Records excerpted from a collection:
----

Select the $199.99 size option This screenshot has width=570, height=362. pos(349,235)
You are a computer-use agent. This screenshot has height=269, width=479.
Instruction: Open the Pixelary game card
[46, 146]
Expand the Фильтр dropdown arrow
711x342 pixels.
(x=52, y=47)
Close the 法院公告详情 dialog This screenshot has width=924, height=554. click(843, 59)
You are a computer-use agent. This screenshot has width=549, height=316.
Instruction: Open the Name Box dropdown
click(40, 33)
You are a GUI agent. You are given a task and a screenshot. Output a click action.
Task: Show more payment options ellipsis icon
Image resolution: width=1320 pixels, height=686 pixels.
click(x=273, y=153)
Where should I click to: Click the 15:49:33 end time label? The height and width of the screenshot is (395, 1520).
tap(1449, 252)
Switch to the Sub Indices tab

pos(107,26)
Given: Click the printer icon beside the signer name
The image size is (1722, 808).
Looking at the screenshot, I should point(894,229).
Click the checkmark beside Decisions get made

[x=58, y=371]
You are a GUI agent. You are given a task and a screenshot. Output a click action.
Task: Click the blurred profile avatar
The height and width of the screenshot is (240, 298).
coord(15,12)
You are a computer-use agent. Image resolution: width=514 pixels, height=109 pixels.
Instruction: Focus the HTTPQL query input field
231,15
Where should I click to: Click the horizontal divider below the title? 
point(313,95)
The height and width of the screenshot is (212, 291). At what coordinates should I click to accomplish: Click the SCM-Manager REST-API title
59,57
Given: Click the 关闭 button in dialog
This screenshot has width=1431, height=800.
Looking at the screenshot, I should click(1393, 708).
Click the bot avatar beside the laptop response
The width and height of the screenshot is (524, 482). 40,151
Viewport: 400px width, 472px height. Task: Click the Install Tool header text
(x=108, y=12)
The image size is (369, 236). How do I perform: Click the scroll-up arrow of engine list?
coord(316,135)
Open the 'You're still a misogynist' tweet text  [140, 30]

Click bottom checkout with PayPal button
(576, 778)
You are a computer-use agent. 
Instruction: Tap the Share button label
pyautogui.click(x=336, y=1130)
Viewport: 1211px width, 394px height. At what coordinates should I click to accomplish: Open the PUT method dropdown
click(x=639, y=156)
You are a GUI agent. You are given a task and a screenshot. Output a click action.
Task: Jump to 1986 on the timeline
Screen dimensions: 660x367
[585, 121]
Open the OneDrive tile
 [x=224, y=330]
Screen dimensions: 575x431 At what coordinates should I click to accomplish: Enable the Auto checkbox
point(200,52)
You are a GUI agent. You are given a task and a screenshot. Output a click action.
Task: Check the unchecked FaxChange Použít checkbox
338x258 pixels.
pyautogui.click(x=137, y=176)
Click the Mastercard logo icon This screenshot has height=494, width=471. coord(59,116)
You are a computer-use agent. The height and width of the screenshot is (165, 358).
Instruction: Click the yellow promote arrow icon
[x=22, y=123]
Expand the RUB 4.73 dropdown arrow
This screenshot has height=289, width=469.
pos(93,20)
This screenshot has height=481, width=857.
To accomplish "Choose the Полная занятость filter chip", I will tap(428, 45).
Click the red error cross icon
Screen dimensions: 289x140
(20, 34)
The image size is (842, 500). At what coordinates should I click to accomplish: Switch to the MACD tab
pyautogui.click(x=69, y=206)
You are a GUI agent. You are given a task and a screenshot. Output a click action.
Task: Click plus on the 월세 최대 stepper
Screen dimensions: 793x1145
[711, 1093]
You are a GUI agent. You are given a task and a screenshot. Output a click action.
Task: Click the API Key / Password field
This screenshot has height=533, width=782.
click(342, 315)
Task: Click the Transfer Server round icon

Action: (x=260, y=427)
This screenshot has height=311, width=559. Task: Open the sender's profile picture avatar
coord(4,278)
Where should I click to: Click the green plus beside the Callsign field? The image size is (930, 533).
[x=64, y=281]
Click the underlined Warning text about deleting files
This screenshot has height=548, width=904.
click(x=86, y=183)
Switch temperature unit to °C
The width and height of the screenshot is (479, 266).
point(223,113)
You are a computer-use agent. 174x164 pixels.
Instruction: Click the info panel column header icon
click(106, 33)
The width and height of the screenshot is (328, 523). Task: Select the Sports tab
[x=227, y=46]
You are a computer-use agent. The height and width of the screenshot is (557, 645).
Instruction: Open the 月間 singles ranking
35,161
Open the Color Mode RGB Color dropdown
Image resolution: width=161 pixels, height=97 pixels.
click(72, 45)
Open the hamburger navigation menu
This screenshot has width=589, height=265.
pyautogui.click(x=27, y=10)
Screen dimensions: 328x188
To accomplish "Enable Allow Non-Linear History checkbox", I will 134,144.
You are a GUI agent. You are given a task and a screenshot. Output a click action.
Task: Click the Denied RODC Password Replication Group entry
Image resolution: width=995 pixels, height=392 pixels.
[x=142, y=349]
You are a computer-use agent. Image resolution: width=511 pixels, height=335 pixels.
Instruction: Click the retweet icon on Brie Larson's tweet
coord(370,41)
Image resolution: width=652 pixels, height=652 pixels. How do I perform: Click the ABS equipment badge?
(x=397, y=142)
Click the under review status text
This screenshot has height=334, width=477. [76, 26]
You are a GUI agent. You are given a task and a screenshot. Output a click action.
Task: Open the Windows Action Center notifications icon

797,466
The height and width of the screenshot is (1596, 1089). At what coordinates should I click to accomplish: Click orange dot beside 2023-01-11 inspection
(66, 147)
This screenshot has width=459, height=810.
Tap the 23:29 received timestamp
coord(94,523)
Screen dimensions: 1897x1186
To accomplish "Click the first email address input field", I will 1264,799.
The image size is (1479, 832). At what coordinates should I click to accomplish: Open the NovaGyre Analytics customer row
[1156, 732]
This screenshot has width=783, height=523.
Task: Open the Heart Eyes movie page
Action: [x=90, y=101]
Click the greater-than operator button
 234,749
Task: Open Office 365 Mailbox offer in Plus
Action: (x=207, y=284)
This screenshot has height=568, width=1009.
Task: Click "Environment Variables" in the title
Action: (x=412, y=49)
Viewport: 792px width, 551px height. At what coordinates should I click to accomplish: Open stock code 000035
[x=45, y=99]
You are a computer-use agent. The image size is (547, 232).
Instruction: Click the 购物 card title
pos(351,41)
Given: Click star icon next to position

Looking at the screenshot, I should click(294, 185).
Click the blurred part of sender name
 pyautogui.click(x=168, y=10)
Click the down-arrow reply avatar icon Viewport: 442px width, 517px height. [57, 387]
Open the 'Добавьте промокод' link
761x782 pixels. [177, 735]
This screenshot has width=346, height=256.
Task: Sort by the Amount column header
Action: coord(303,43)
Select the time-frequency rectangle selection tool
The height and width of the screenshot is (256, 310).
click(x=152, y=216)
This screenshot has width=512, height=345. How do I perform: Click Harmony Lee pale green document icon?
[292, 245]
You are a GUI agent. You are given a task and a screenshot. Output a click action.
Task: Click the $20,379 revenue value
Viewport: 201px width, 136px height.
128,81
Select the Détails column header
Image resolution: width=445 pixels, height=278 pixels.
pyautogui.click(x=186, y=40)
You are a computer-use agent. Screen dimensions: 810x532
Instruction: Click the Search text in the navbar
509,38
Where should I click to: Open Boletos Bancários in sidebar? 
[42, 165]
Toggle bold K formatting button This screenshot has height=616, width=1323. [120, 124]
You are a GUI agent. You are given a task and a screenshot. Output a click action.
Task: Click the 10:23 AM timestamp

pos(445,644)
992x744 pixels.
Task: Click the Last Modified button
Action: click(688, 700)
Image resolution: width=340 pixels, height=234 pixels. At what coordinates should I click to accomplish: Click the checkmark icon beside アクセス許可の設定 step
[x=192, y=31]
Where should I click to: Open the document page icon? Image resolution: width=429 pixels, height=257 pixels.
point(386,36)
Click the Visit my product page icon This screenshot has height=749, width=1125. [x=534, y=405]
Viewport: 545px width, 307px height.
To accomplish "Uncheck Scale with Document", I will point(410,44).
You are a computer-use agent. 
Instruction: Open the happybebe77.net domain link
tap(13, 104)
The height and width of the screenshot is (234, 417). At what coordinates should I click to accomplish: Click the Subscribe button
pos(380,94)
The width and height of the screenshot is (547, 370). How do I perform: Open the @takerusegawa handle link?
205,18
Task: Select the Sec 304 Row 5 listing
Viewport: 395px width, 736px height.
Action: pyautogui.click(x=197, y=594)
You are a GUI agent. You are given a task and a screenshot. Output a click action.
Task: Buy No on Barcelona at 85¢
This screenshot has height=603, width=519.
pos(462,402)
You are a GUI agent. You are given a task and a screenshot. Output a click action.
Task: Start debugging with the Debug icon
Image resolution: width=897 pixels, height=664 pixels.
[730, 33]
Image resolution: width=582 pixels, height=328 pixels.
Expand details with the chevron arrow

----

#### What needs to be done:
For the entries shown above, give the number of lines that include the word "Password", without any other text.

#### Solution to this problem:
2